Car c'est bien de chute qu'il s'agit, et même de l'une des plus sévères de ces dernières années : 14 % en à peine plus d'un mois (du 22/9 au 26/10). Le phénomène n'est certes pas propre à la France, et ce dernier trimestre commence tout aussi mal à Wall Street qui affichait peu auparavant des niveaux records. Mais le mal est ici plus profond.

Qu'importe aux actionnaires une franchise de 1 000 F ou même 2 000 F sur les revenus de leurs actions quand le malaise politique s'accroît, quand il est question d'instaurer un impôt sur la fortune, quand la sécheresse récente accentue la vulnérabilité du franc et annonce un effort fiscal supplémentaire, quand le taux d'escompte est à nouveau relevé de 9,5 à 10,5 %, quand les prix, enfin, sont bloqués et que la reprise économique tourne court ?

Car tel est l'environnement de cette période noire. Que la cote ait eu tendance à se stabiliser en novembre n'y change rien. C'est une réaction technique normale, au demeurant masquée par la faiblesse accentuée de certains secteurs comme la sidérurgie, les magasins traditionnels ou la papeterie. Plus quelques cas d'espèces, comme Poclain ou Bull.

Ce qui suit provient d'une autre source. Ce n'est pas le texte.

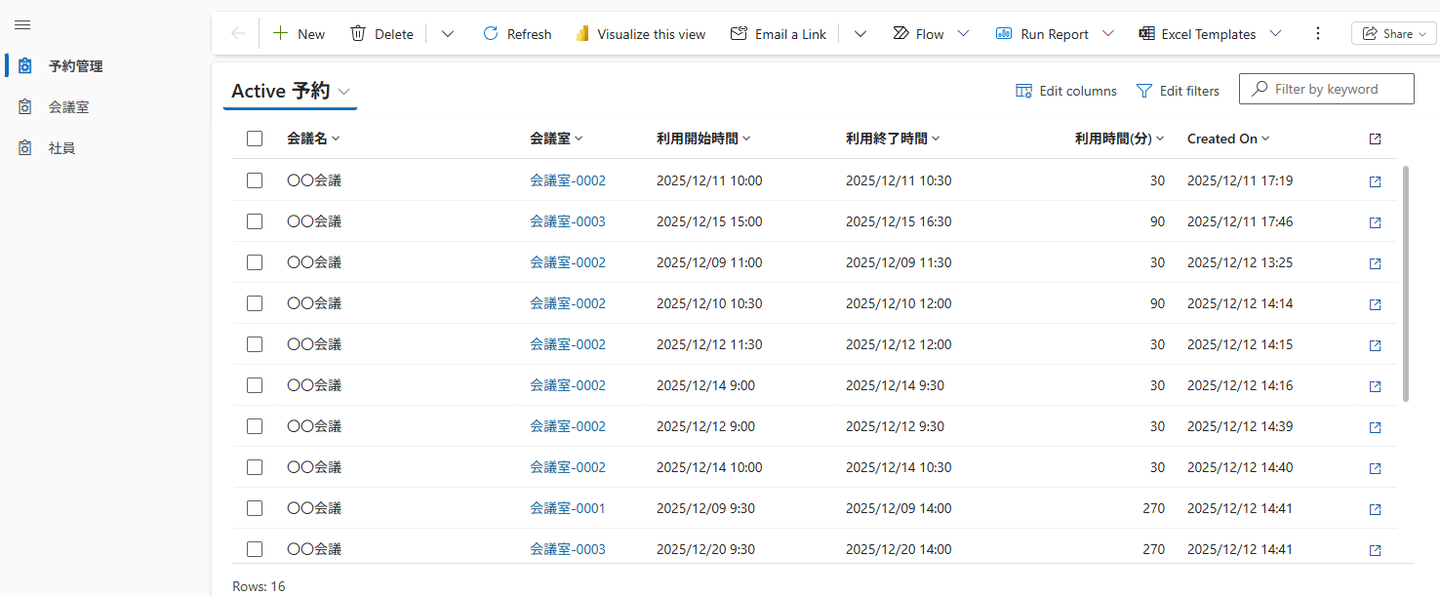Open the first row's record popout icon
Image resolution: width=1440 pixels, height=596 pixels.
click(x=1375, y=181)
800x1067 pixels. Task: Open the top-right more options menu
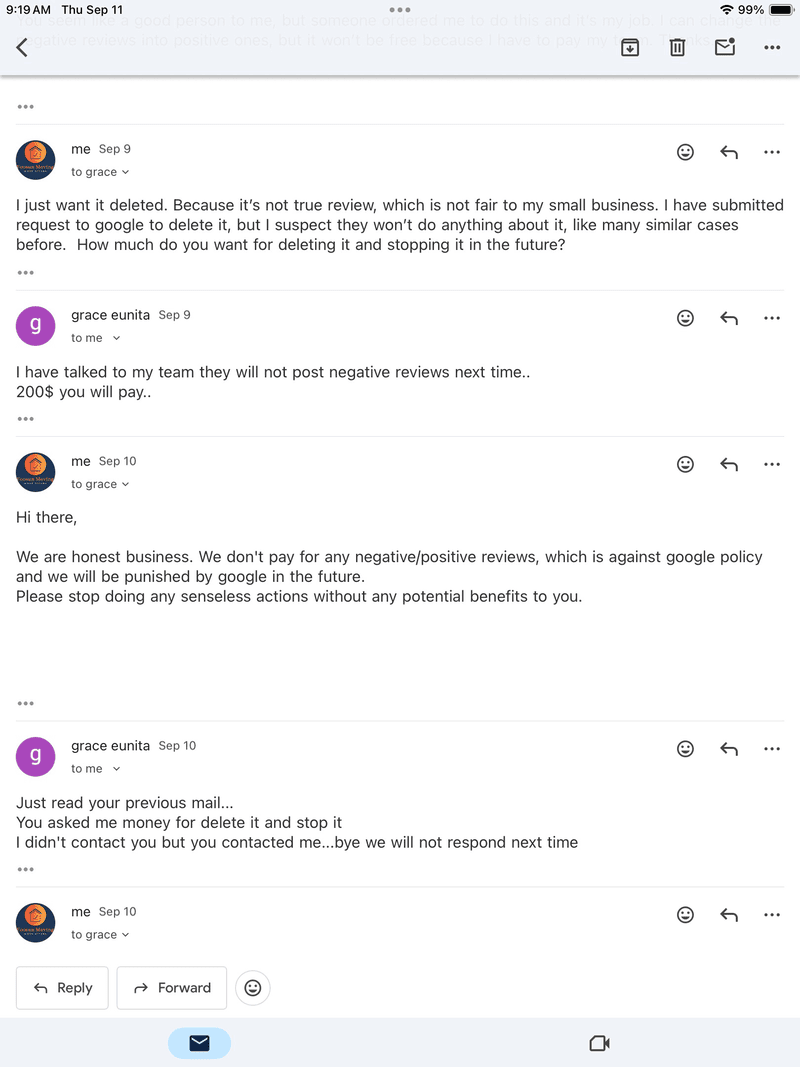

La relance des investissements est à l'ordre du jour, mais encore faut-il avoir :
– besoin d'investir, ce qui n'est pas le cas des industries dont le potentiel n'est que partiellement utilisé,
– les moyens d'investir, ce qui manque fréquemment tant en raison d'un endettement déjà excessif que de l'impossibilité de recourir au marché financier,
– envie d'investir, ce qui implique confiance dans la stabilité économique et politique, outre l'espérance d'un profit, de plus en plus remis en cause par l'évolution déséquilibrée des coûts et des prix de vente.

Réforme

C'est l'heure où les agents de change, dont la situation financière se dégrade rapidement, présentent les grandes lignes d'une réforme qui vise à faire disparaître la dualité terme-comptant au profit d'une formule de marché tout au comptant, qui préserverait les possibilités spéculatives et recourrait largement à l'informatique.

Songer à moderniser le fonctionnement de la Bourse est une chose, bonne en soi. Se doter d'un outil perfectionné sans être assuré de pouvoir l'alimenter en est une autre, et c'est bien là le mal de cette fin d'année où le volume quotidien des transactions tombe à des niveaux ridicules, où les capitaux disponibles, pourtant considérables, ne connaissent qu'une urgence, l'attente.

Une reprise technique a certes lieu en décembre, favorisée par les opérations habituelles de window dressing destinées à flatter les bilans. Insensible à l'élection de Jimmy Carter à la présidence des États-Unis, la Bourse de Paris ne réagit guère plus à la réunion des pays de l'OPEP qui décident de relever leurs prix. La dissension entre l'Arabie Saoudite et les autres producteurs est même accueillie favorablement.

Regroupement

Ce raffermissement toutefois ne dure pas, et le marché cède rapidement au démon de la politique, qui lui est traditionnellement néfaste. La balance commerciale commence pourtant à s'améliorer, et les résultats de l'exercice s'annoncent favorables, parfois même excellents comme pour Peugeot-Citroën qui annonce dès janvier des chiffres sans précédent : 35 milliards de F de ventes et 3 milliards de cash flow après une ponction fiscale de 1,4 milliard, alors que la capitalisation boursière de l'affaire n'est que de 2,25 milliards.